The absurdity of my gesture is, I think, vital to understanding these pictures. They are usually treated with the utmost sobriety, pondered as great works of formalist – even spiritual – exploration. They are read as being about blackness, as both color and mental state, or even as metaphysics. But I think the Black Paintings are also funny, even whacky, or maybe just mean: What's not to laugh about in a picture that's so barely there, it can barely be seen? I think that Reinhardt's Black Paintings are meant, in part, as a poke in the eye of the art world and its pretentious, overprecious art appreciators. The room just before them at Zwirner is full of the zany, often vicious cartoons that Reinhardt published to lampoon that art world, and I think this Mad Magazine spirit needs to cross the threshold into the gallery that holds his abstractions.
In making the Black Paintings, Reinhardt may have been as indebted to Duchamp as to Malevich and Barnett Newman. (Although Malevich was probably more Duchampian than we realize.) What could come closer to the anti-retinal position of Duchamp than paintings so dark they can barely impinge on our retinas? The gesture of putting one black paint on top of another has to be as much about trying out a crazy, impossible artistic idea as it is about seeing what aesthetic dividends that idea pays. At Zwirner, there's a case full of vintage New Yorker-ish cartoons that poked fun at Reinhardt's Black Paintings; I can't imagine that Reinhardt wasn't expecting, and inviting, that response to his work from his cartoonist colleagues.
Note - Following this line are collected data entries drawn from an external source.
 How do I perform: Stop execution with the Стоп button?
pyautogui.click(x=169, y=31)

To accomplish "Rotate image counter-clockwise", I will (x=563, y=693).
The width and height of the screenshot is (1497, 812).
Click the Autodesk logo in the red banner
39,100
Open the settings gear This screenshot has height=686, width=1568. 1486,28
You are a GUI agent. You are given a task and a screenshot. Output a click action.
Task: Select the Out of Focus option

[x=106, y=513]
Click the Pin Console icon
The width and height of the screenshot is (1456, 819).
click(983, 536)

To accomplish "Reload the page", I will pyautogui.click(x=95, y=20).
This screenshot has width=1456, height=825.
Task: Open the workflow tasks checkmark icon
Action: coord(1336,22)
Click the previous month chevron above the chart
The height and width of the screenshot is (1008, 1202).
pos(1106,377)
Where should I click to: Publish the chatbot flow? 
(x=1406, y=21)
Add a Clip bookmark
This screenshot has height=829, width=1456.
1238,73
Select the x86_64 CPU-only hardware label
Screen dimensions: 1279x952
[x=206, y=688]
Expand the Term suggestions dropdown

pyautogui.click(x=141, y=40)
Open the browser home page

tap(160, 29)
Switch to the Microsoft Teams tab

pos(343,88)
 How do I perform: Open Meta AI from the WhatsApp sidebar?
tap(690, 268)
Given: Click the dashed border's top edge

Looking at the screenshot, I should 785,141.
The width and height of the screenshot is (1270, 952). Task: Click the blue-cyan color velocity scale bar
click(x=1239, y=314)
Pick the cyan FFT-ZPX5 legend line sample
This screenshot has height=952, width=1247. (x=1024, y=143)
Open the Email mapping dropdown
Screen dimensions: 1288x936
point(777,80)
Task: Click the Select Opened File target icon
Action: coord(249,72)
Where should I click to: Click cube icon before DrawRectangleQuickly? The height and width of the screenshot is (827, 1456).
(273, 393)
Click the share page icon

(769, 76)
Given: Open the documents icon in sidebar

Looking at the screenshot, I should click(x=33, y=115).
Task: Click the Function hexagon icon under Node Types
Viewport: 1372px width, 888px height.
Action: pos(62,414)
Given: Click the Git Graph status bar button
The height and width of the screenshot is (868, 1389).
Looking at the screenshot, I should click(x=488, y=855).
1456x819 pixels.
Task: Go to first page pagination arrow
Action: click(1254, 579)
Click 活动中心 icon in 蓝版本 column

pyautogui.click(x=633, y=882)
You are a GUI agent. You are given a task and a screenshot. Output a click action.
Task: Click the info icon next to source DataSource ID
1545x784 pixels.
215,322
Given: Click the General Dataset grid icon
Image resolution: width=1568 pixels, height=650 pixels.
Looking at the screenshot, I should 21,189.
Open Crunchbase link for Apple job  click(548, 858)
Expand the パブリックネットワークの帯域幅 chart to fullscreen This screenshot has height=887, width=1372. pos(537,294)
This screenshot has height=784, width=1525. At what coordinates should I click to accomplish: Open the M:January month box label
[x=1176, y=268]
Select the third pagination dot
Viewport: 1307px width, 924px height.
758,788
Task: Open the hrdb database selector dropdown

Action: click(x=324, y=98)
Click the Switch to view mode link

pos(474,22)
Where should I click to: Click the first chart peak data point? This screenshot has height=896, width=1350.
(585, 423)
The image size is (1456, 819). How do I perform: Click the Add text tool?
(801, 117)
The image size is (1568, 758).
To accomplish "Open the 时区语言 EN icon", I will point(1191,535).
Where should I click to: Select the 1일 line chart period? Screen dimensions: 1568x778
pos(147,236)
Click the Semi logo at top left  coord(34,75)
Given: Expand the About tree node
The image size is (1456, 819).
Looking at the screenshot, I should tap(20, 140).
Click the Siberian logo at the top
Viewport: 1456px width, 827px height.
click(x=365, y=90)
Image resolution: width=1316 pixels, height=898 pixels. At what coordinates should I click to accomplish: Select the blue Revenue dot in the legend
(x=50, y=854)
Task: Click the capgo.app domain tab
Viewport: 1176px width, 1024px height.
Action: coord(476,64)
I visited the Reinhardts with a scholar who has just written a book about how some art demands the slowest of looking, but even this exemplary contemplator admitted that "Reinhardt would have smiled at the rubes who walk right past his pictures, but maybe also at the rubes who stick around" – including Reed and Gopnik. How can we not be meant to laugh, or at least to exclaim, at the absurdity of the endless labors Reinhardt went through to make pictures that end up looking like nothing? (Our laughter, of course, dates back to William Hazlitt, who described Turner's most misty pictures as "pictures of nothing, and very like.")
The "purest", most extreme, most thoroughgoing of the Black Paintings are so entirely black-on-black that unless you came to them already knowing Reinhardt's premise, you'd be almost certain to walk by without sparing a glance. They seem to demand a framing text as much as any work of conceptual art ever could. Paradoxically, and brilliantly, paintings that seem to make the very most extreme perceptual demands turn out to also be works of pure intellect.
As I'll be insisting later in my Ad-athon week, the sensory particulars of the Black Paintings matter a great deal – but looking at them with your eyes closed is also an option.